The Missile
Miia Tervo, Finnland, 2024o
1984 im finnischen Lappland. Die alleinerziehende Mutter Nina demoliert aus Versehen das Panoramafenster der „Lappland News“. Der Chef des harmonieliebenden Käseblättchens lässt sich von ihr überreden, den Schaden mit selbstgeschriebenen Artikeln wieder auszugleichen – heitere Themen vorausgesetzt! Nina aber glaubt, an einer grossen Story dran zu sein. Hat wirklich niemand ausser ihr den ohrenbetäubenden Knall gehört? Nina verwickelt sich in eine absurde Investigativ-Recherche, auf der die Wahrheit immer nur eine Raketenlänge entfernt ist.

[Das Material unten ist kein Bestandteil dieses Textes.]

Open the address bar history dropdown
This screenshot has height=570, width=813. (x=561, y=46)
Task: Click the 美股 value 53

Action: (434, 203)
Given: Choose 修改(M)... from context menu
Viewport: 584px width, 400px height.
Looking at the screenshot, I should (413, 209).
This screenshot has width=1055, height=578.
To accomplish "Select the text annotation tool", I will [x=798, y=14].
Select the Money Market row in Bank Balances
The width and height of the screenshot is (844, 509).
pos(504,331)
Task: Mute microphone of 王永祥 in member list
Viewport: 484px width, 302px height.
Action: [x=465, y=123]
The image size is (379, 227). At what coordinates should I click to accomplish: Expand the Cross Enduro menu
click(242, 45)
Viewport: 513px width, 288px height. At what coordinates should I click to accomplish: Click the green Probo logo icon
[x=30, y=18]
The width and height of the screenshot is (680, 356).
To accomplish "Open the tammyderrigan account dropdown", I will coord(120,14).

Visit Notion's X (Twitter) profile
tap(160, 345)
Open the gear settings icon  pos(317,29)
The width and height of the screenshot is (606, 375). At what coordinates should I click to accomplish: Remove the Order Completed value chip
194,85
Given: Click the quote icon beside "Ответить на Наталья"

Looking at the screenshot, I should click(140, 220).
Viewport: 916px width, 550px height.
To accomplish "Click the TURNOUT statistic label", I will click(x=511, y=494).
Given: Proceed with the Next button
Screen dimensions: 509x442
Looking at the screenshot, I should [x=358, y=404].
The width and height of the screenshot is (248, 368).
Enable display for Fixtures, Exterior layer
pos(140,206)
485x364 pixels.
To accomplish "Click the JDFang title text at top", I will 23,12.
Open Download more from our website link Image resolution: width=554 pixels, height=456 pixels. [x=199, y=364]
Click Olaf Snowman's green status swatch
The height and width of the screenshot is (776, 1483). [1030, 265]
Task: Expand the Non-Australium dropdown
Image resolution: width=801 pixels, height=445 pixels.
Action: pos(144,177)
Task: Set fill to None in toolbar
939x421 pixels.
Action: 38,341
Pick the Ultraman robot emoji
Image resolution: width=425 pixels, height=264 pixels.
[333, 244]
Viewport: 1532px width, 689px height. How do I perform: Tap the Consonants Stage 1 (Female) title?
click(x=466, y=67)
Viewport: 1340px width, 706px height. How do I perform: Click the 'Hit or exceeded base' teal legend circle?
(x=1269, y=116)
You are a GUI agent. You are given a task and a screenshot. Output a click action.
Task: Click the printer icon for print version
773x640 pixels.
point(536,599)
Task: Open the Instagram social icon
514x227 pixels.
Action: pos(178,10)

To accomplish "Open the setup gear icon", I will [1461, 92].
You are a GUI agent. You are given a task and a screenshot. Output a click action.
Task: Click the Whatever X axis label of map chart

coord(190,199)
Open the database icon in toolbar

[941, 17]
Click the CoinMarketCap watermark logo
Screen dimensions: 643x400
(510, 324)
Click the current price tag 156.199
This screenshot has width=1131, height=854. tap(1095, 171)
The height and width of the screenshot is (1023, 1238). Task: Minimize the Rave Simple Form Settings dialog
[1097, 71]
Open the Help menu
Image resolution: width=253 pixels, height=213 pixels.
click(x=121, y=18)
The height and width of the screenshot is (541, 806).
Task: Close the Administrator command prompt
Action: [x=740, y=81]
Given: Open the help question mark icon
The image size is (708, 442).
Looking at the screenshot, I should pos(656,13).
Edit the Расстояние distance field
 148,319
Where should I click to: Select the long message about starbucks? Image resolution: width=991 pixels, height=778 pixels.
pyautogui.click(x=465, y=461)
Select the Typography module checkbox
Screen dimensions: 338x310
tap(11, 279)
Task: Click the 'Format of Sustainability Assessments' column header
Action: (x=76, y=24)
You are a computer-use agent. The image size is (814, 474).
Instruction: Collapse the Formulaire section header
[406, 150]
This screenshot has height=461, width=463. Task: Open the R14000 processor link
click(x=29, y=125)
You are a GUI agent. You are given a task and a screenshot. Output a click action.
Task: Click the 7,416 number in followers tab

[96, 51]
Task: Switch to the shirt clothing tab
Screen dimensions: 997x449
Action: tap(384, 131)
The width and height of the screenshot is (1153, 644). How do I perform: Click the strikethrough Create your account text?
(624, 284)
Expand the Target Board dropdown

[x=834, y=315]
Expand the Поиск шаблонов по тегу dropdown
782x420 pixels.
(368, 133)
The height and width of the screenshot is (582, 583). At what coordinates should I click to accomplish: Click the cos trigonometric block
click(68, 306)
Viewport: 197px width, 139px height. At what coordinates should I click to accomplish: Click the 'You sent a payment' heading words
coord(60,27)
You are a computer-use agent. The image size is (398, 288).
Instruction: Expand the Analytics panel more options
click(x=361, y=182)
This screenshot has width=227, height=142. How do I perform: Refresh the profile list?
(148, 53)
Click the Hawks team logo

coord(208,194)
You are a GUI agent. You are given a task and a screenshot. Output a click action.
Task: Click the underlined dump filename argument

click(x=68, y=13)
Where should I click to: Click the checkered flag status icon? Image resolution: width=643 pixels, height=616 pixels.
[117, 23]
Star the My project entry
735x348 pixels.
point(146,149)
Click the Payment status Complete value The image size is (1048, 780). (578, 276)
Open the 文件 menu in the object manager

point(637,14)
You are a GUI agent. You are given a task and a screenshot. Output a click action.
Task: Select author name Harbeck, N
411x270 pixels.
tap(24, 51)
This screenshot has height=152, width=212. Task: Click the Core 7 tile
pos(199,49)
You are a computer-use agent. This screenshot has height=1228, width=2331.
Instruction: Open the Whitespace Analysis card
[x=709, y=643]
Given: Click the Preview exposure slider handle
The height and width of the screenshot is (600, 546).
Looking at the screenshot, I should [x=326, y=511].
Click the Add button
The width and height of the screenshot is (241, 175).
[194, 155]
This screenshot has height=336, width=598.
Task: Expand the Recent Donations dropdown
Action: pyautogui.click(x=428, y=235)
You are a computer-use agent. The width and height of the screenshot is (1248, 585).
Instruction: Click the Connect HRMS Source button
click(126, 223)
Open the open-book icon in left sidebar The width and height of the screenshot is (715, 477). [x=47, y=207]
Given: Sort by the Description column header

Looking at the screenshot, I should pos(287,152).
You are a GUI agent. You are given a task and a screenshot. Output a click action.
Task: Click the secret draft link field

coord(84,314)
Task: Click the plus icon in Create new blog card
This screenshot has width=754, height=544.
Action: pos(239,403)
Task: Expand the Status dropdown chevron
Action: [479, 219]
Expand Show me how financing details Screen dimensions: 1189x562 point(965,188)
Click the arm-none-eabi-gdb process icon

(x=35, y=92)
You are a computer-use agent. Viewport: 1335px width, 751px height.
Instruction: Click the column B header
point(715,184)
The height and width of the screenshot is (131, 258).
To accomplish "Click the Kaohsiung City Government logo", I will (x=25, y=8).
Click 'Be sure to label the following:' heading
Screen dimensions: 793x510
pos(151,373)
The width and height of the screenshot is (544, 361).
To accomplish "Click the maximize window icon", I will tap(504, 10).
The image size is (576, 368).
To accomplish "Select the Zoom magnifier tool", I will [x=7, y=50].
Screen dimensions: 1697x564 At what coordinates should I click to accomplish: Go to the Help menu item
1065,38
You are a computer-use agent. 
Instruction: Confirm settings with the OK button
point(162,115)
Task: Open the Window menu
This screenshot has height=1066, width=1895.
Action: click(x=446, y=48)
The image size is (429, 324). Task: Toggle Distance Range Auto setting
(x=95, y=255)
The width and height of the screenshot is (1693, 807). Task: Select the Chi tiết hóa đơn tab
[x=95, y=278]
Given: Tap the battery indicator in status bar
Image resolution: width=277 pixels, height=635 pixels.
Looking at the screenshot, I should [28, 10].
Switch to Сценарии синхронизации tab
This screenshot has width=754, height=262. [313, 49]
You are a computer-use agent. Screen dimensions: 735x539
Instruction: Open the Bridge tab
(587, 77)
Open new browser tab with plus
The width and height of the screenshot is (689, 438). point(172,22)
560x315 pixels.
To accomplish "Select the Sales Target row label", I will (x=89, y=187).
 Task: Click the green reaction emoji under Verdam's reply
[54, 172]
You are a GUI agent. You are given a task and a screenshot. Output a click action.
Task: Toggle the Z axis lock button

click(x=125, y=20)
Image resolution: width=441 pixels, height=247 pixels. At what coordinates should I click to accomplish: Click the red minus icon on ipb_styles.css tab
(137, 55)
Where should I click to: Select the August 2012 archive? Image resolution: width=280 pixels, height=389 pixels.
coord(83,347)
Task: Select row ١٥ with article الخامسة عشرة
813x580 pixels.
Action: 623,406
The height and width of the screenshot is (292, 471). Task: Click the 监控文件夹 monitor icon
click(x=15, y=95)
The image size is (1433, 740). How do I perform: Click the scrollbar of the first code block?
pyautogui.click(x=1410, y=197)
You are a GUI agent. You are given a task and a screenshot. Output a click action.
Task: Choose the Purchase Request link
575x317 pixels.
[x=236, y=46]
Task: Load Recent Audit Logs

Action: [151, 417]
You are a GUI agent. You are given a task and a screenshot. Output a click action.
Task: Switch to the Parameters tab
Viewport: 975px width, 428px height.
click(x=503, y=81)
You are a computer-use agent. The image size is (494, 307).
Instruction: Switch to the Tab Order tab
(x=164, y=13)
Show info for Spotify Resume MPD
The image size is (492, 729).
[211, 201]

Im hohen Norden Europas gibt es einen Existenzialismus, der nicht in der Philosophie, sondern in den Lebensumständen gründet. Der Blick in endlose Wälder und Schneefelder offenbart die relative Bedeutungslosigkeit des Menschen, in der Kälte bleibt wenig mehr als stoisches Ausharren mit Humor und Alkohol, dafür auch tröstliches Miteinander und viel Freiheit zur Selbstbestimmung. Diesen Weg der Selbst- und Sinnfindung geht auch die Heldin der Tragikomödie The Missile, des zweiten Films der 1980 geborenen Lappländerin Mila Tervo. In der ersten Szene knallt der frisch gefällte Weihnachtsbaum der alleinerziehenden Mutter in das Schaufenster des Lokalblatts, wo sich die Reumütige zur Schadensbegleichung als Reporterin andient – und wenig später die Chance zu einem journalistischen Coup wittert, als ein verirrter sowjetrussischer Marschflugkörper irgendwo mit einem Knall einschlägt. Wir schreiben das Jahr 1984: Die finnische Militärführung windet sich wie ein Wurm um die Frage, ob man beim mächtigen Nachbarn reklamieren soll, ebenso Tervos pummelige Heldin mit dem schönen Lächeln und dem traurigen Blick, als ihr gewalttätiger Exmann wieder bei ihr anklopft. So viel zur Aktualität und zur vordergründigen Pointe des Films, wonach es im Grossen wie im Kleinen klare Grenzsetzungen braucht, wenn man die Identität nicht verlieren will. Die Schönheit von Tervos grundsympathischer, leicht holprig erzählter Fabel liegt anderswo: etwa im obigen Bild, das die selbstbewusstere Schwester der Heldin als lebenslustige Braut zeigt. Oder im Tohuwabohu der anschliessenden Hochzeitsfeier, wo zweitklassige Discohits zu drittklassigen Anzüglichkeiten animieren, über die sich niemand geniert. Sodann im feinen Slapstickmoment, als unsere Heldin mit ihrem Liebhaber im Spalt zwischen zwei Betten versinkt, nicht zu vergessen das anrührende Bild ihrer Tochter, die im Daunenmantel der Mutter durch das menschenleere nächtliche Dorf eilt: Antihelden im Nirgendwo, heldenhaft in ihrem Bemühen, nordischer Existenzialismus in Reinkultur.